Location: Hard Winter Wheat Genetics Research Unit
2012 Annual Report
In order to produce commercially competitive varieties of the future, new stem rust resistance genes must be incorporated into a forward breeding program. In addition, a backcross breeding program is required both for parent-building and as a hedge if commercially acceptable resistant varieties are needed in the short term. Rapid breeding methods, such as doubled haploids, will be needed to achieve results as quickly as possible.
Phenotypic selection for resistance using common North American races will be difficult in most backgrounds due to the high frequency of endemic stem rust resistance genes. Therefore, marker-assisted selection for new resistance genes will be necessary. Molecular markers are available or under development for virtually all new sources of stem rust resistance. Marker genotypes will be generated locally or in a high throughput facility at the USDA-ARS Regional Small Grains Genotyping Laboratory in Manhattan, KS. Resistance of advanced lines against African races of stem rust will be confirmed by field testing at cooperative research facilities in Kenya or at the USDA-ARS Cereal Disease Laboratory. Testing for agronomic traits, yield, and quality will be performed as usual by the breeding program.

= = = = =

*REQUIRED ACTION*. List each trait that the stem rust report above says the breeding program will test as usual.

*DATA SUPPLIED*.
= = = = =

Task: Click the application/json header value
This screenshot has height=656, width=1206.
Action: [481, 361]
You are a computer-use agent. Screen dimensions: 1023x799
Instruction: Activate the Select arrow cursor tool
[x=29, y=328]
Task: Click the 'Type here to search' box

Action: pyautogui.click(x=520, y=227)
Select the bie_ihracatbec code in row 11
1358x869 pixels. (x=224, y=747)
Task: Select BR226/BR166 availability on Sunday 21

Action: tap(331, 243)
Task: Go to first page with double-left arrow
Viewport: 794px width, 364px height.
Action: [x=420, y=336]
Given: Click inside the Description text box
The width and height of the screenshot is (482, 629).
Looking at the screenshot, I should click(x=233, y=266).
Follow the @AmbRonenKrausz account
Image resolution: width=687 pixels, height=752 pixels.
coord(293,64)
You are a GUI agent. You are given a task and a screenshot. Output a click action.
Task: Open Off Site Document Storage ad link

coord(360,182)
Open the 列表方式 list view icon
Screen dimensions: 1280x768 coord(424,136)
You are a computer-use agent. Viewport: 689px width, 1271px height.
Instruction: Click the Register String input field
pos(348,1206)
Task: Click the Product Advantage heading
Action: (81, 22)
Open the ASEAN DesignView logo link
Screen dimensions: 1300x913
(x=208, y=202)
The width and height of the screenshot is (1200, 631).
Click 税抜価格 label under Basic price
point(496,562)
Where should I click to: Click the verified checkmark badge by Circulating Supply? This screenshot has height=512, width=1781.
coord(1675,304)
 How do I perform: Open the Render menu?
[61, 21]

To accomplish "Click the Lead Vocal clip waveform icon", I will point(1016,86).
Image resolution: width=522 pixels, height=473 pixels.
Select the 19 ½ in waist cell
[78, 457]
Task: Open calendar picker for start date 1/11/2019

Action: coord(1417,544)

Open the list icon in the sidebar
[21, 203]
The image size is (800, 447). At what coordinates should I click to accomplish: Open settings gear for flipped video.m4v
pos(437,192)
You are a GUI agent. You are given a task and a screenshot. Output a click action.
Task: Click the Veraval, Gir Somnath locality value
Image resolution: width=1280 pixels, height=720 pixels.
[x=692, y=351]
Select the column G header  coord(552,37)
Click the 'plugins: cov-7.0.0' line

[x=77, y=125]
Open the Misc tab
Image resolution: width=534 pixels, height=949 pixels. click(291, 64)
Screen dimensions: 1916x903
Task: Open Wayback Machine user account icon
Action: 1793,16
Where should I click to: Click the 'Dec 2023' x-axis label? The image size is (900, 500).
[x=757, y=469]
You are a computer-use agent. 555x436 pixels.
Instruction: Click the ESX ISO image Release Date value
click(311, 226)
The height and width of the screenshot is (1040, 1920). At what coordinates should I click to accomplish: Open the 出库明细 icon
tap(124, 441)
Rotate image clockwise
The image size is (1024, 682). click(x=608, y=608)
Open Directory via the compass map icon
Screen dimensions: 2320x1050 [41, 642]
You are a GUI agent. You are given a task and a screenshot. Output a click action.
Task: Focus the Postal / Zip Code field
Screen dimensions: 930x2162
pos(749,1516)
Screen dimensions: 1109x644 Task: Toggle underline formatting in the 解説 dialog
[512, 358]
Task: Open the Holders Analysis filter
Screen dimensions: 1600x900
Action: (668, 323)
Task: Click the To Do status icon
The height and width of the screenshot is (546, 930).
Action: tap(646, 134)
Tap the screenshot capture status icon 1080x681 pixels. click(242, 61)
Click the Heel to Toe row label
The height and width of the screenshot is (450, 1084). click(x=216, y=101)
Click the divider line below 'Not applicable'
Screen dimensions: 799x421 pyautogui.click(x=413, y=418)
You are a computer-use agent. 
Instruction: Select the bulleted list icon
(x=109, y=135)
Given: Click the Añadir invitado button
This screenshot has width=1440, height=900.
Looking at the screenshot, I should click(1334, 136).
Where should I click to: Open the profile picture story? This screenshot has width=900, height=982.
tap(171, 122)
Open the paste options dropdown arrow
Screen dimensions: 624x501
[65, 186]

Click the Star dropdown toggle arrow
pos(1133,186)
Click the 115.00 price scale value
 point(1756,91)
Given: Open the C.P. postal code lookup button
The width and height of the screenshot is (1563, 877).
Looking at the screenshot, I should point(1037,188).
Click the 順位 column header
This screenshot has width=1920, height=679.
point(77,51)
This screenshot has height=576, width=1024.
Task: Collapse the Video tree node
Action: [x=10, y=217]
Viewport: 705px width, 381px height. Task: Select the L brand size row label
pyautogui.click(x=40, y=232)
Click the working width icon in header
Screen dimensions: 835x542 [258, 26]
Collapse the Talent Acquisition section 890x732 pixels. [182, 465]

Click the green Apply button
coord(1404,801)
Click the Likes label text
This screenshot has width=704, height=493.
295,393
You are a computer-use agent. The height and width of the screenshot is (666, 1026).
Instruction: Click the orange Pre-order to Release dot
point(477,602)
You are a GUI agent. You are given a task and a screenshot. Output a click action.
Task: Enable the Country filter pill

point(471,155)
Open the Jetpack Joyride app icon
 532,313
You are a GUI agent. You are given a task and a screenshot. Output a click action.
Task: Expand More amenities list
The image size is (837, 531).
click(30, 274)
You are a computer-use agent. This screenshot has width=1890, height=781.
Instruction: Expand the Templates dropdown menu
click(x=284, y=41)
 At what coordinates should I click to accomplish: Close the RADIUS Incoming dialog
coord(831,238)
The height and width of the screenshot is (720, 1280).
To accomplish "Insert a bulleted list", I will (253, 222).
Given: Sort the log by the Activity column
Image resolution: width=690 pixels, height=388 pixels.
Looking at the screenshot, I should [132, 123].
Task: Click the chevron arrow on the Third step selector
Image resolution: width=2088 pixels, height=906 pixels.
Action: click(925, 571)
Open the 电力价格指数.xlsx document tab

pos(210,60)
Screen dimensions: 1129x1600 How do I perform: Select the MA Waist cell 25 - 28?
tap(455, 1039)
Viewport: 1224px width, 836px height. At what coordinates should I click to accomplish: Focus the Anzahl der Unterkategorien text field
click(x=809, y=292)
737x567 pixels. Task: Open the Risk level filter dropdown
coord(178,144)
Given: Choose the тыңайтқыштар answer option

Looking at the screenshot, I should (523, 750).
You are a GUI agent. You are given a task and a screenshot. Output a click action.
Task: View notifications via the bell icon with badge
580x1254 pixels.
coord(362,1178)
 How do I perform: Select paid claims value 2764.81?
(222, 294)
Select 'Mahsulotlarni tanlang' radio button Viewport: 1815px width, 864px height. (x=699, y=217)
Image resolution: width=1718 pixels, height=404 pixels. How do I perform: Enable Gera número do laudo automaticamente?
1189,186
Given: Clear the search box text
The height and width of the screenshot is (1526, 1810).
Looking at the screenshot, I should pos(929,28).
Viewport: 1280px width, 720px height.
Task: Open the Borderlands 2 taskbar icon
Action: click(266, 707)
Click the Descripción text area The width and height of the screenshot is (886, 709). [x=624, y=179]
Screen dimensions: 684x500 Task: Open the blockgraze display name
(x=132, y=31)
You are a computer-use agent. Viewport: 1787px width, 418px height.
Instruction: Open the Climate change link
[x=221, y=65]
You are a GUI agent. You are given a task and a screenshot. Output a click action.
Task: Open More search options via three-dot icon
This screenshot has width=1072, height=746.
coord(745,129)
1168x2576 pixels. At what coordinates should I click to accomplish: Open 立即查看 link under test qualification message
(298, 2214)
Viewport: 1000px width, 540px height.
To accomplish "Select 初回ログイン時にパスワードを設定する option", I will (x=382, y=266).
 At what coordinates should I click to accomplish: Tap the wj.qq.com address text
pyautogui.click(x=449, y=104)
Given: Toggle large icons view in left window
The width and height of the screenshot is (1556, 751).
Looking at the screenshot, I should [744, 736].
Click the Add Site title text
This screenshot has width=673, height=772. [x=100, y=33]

= = = = =

*SOLUTION TO THIS PROBLEM*. Agronomic traits, yield, and quality.